- **Work required**
With both ends included, repeat exactly the lines of the entries below from the one containing "1500x812 pixels." down to the one containing "Click the mounted CD disc icon in dock", and no others.

- **The data**
Segment Open

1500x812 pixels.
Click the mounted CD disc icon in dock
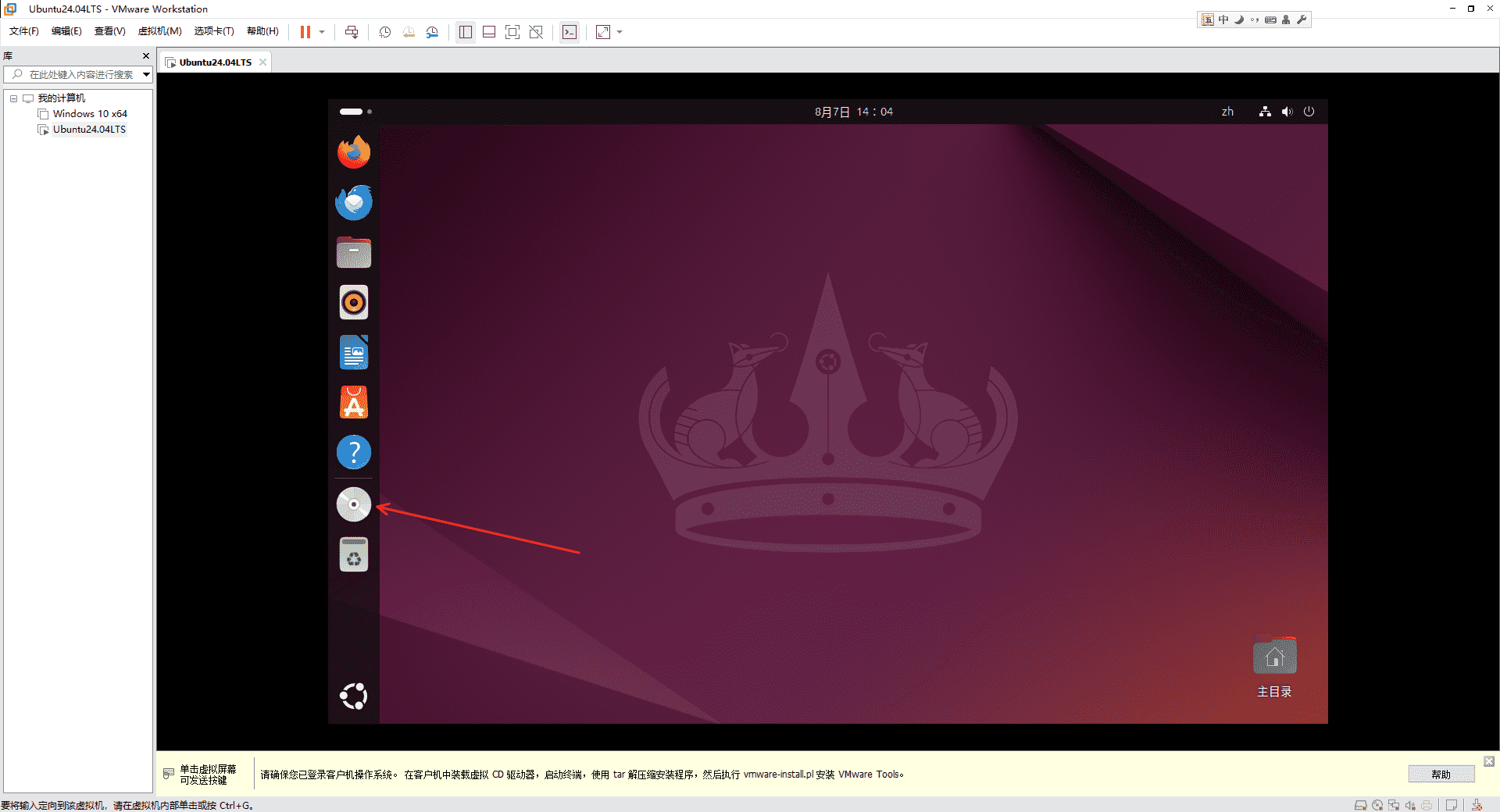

Segment Closed
Segment Open

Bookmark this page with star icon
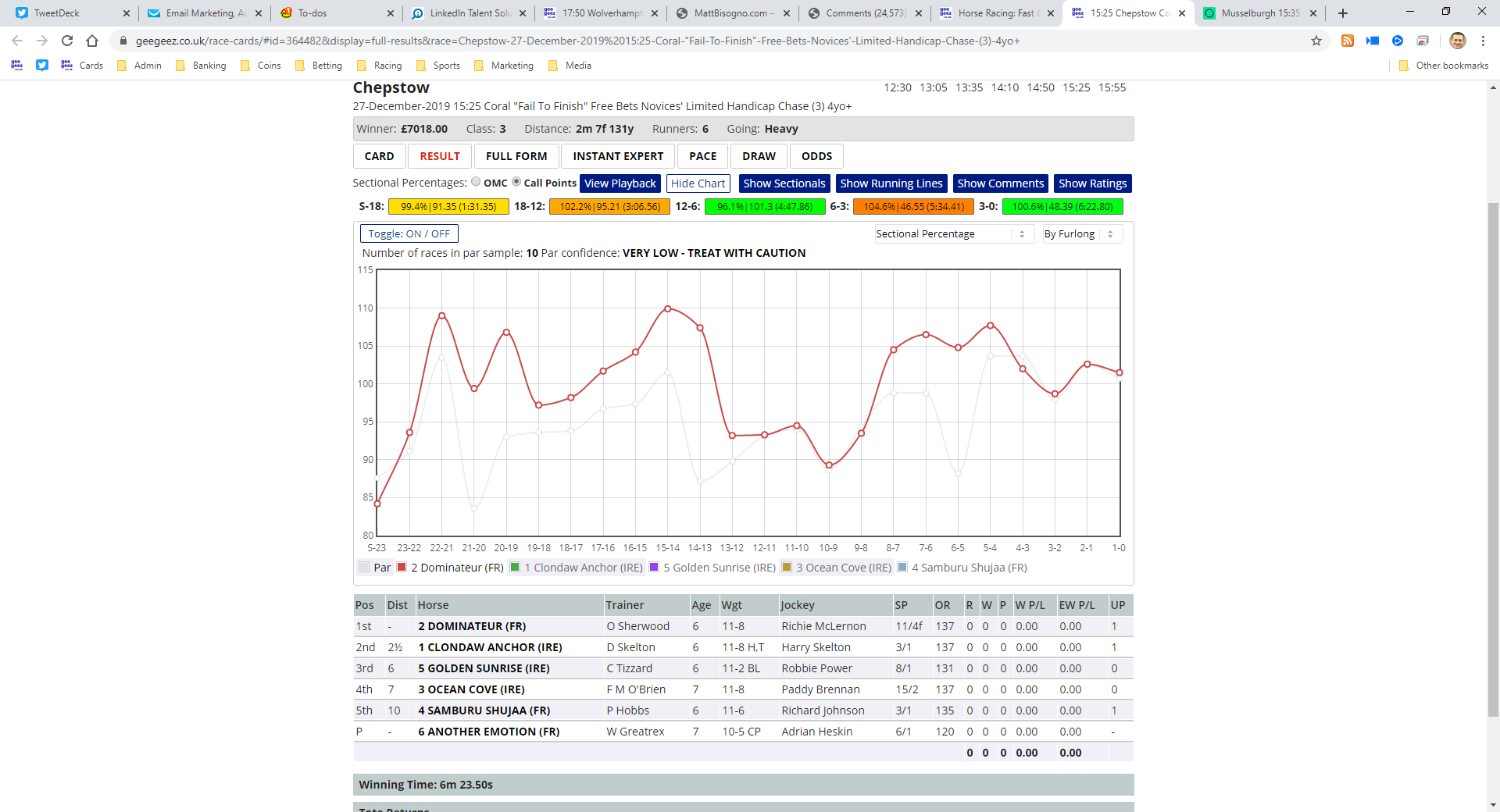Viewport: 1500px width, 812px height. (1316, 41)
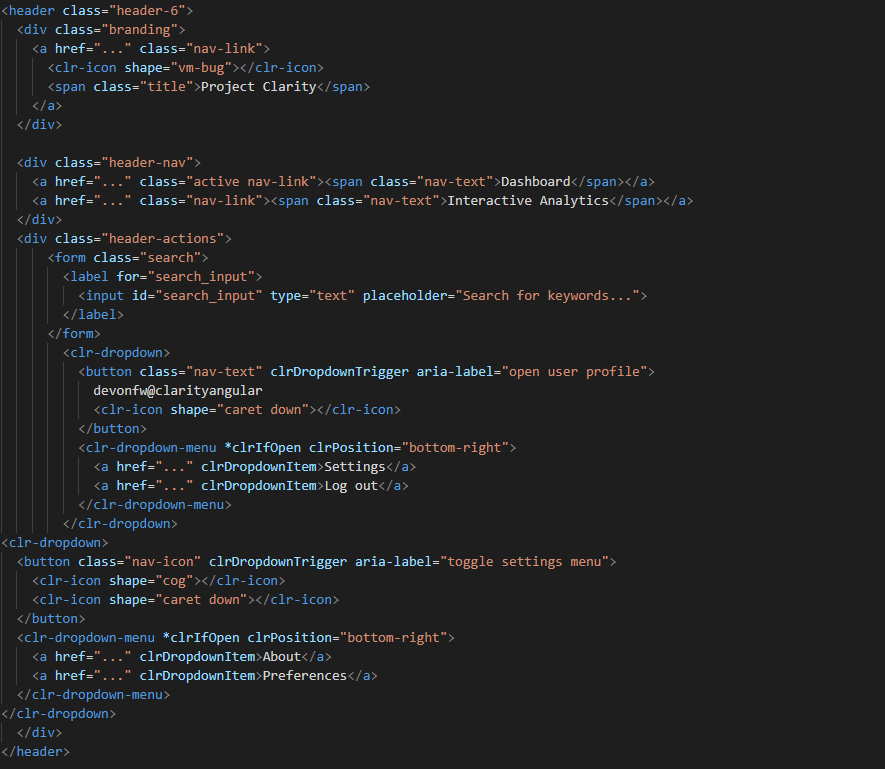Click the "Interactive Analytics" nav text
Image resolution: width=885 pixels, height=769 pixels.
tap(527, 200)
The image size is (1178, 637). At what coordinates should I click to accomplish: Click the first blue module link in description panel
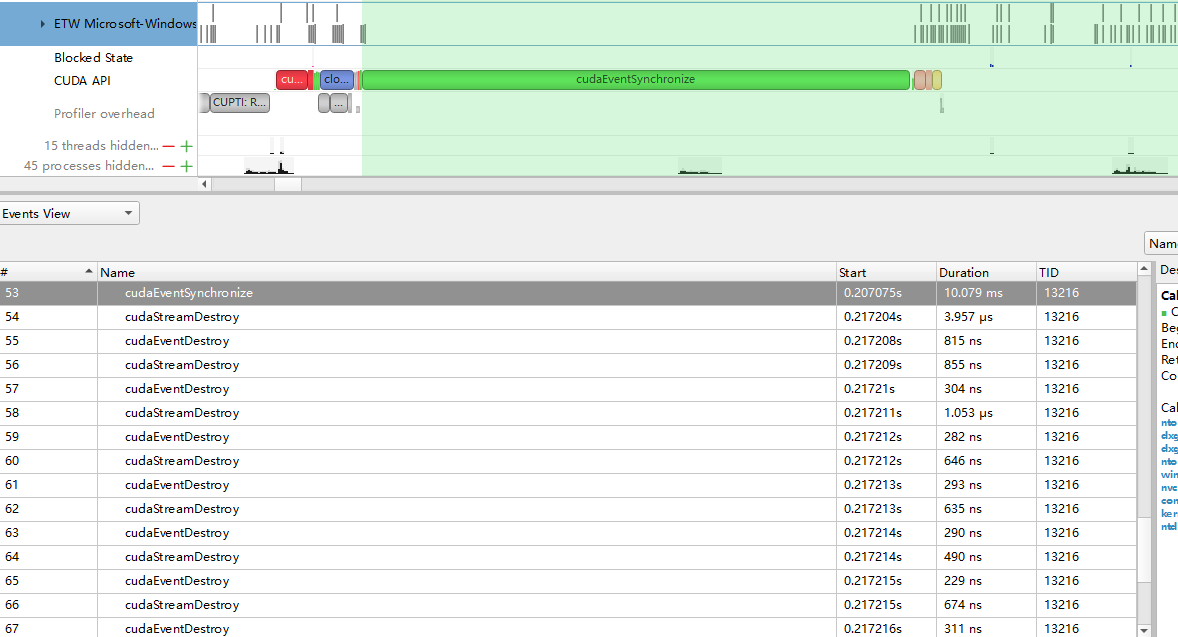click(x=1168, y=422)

Segment Closed

- **Response area**
1500x812 pixels.
Click the mounted CD disc icon in dock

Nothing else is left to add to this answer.